The University of Florida is paying $66,000 and making policy changes to settle a federal lawsuit brought by a young conservative student group, which claimed the school violated its members’ free-speech rights.
The Young Americans For Freedom (YAF) chapter agreed to settle its lawsuit against the university Wednesday in exchange for eliminating the policies that prohibited the group from receiving speaker fees to bring in conservative speakers.
“We’re extremely proud to announce that free speech and the U.S. Constitution won on UF’s campus,” the group wrote on Facebook.
Filed in December, the lawsuit alleged the university discriminated against the chapter during the disbursement of student fees.
The chapter, aided by Alliance Defending Freedom, was a non-budgeted campus organization that frequently helped organize on-campus speaking engagements for conservative commentators including Ben Shapiro and Dinesh D’Souza.
When the group requested to become a fully budgeted student organization, UF’s Student Government denied its request. A code revision was then passed at the time barring non-budgeted groups from requesting money for speaker fees.
UF requires students to pay a mandatory Activity and Service Fee, which is allocated to fund student expression. But by barring YAF’s speaker fee request, the school was discriminating against YAF and other non-budgeted groups, according to the lawsuit.
Students pay $19.06 per credit per semester, according to the lawsuit.
“Under this new policy, budgeted student organizations can advocate for their own viewpoints both directly and by bringing in guest speakers, but non-budgeted student organizations cannot obtain funding to similarly express themselves,” the complaint stated.
The organization argued that the policy change specifically targeted their viewpoints because no other non-budgeted group had hosted a speaker at UF in recent years.
That policy was changed in June, as part of this week’s settlement, to require the approval of all requests that meet “viewpoint-neutral” criteria. If the request surpasses the available funds, the school will distribute the money on a first-come, first-serve basis with “proportional distribution” if requests come in at the same time.
“UF and YAF have reached a mutually agreeable resolution of the lawsuit after determining it was in the interests of both parties to do so,” UF said to the Miami Herald in a statement.

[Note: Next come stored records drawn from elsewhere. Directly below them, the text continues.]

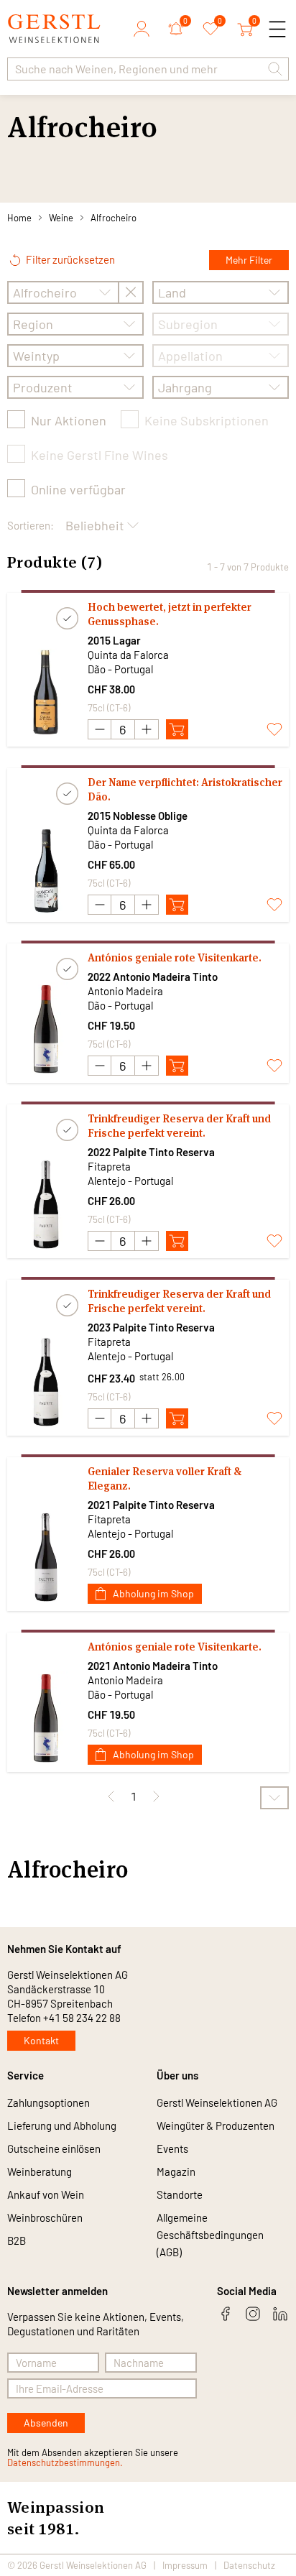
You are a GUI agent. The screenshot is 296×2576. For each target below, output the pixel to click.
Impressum (185, 2565)
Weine (61, 218)
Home (19, 218)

Sarah Long, one of the lawsuit plaintiffs who was YAF president at the time, said she is happy with the settlement.
“We hope that the changed policies we achieve through this lawsuit will mean that diverse viewpoints are better represented in the marketplace of ideas at UF,” Long said in a written statement through her attorney. “And we hope it makes both students and administrators think about the value that free speech (whether we agree with it or not) brings to society, because universities should be encouraging free speech and diversity of thought, not shutting down groups they disagree with.”
The university’s $66,000 settlement fee will include payment to the chapter in damages for denying its speaker fees fund request, a reimbursement of student fees paid by two YAF members under the school’s old policy, and the group’s attorneys’ fees.